Required actions:
(1) Repeat word for word the part of the patch note that starts with "On Fri, Jun" and goes on through "we need to.".
(2) Translate this sentence from the patch note into Spanish: "Another test we run is a slow memory allocator in the unprotected group."

Excerpt provided:
● ● ●

Re: [PATCH 12/14] block: introduce blk-iolatency io controller

[Date Prev][Date Next][Thread Prev][Thread Next][Date Index][Thread Index]

 



On Fri, Jun 29, 2018 at 03:25:40PM -0400, Josef Bacik wrote:
> From: Josef Bacik <jbacik@xxxxxx>
> 
> Current IO controllers for the block layer are less than ideal for our
> use case.  The io.max controller is great at hard limiting, but it is
> not work conserving.  This patch introduces io.latency.  You provide a
> latency target for your group and we monitor the io in short windows to
> make sure we are not exceeding those latency targets.  This makes use of
> the rq-qos infrastructure and works much like the wbt stuff.  There are
> a few differences from wbt
> 
>  - It's bio based, so the latency covers the whole block layer in addition to
>    the actual io.
>  - We will throttle all IO types that comes in here if we need to.
>  - We use the mean latency over the 100ms window.  This is because writes can
>    be particularly fast, which could give us a false sense of the impact of
>    other workloads on our protected workload.
>  - By default there's no throttling, we set the queue_depth to INT_MAX so that
>    we can have as many outstanding bio's as we're allowed to.  Only at
>    throttle time do we pay attention to the actual queue depth.
>  - We backcharge cgroups for root cg issued IO and induce artificial
>    delays in order to deal with cases like metadata only or swap heavy
>    workloads.
> 
> In testing this has worked out relatively well.  Protected workloads
> will throttle noisy workloads down to 1 io at time if they are doing
> normal IO on their own, or induce up to a 1 second delay per syscall if
> they are doing a lot of root issued IO (metadata/swap IO).
> 
> Our testing has revolved mostly around our production web servers where
> we have hhvm (the web server application) in a protected group and
> everything else in another group.  We see slightly higher requests per
> second (RPS) on the test tier vs the control tier, and much more stable
> RPS across all machines in the test tier vs the control tier.
> 
> Another test we run is a slow memory allocator in the unprotected group.
> Before this would eventually push us into swap and cause the whole box
> to die and not recover at all.  With these patches we see slight RPS
> drops (usually 10-15%) before the memory consumer is properly killed and
> things recover within seconds.

● ● ●

Data provided:
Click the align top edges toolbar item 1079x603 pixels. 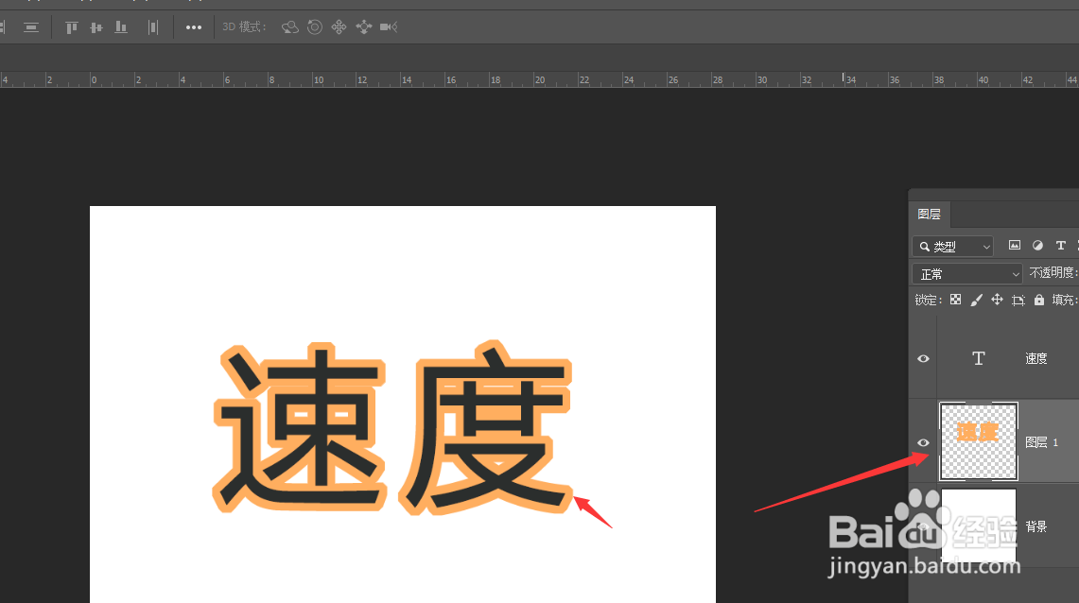(x=71, y=27)
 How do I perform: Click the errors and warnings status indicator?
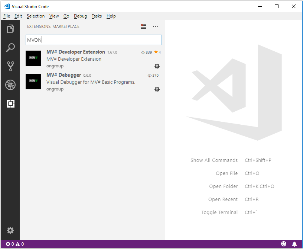click(x=15, y=244)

● ● ●

The results:
(1)
On Fri, Jun 29, 2018 at 03:25:40PM -0400, Josef Bacik wrote:
> From: Josef Bacik <jbacik@xxxxxx>
> 
> Current IO controllers for the block layer are less than ideal for our
> use case.  The io.max controller is great at hard limiting, but it is
> not work conserving.  This patch introduces io.latency.  You provide a
> latency target for your group and we monitor the io in short windows to
> make sure we are not exceeding those latency targets.  This makes use of
> the rq-qos infrastructure and works much like the wbt stuff.  There are
> a few differences from wbt
> 
>  - It's bio based, so the latency covers the whole block layer in addition to
>    the actual io.
>  - We will throttle all IO types that comes in here if we need to.

(2) Otra prueba que realizamos es un asignador de memoria lento en el grupo no protegido.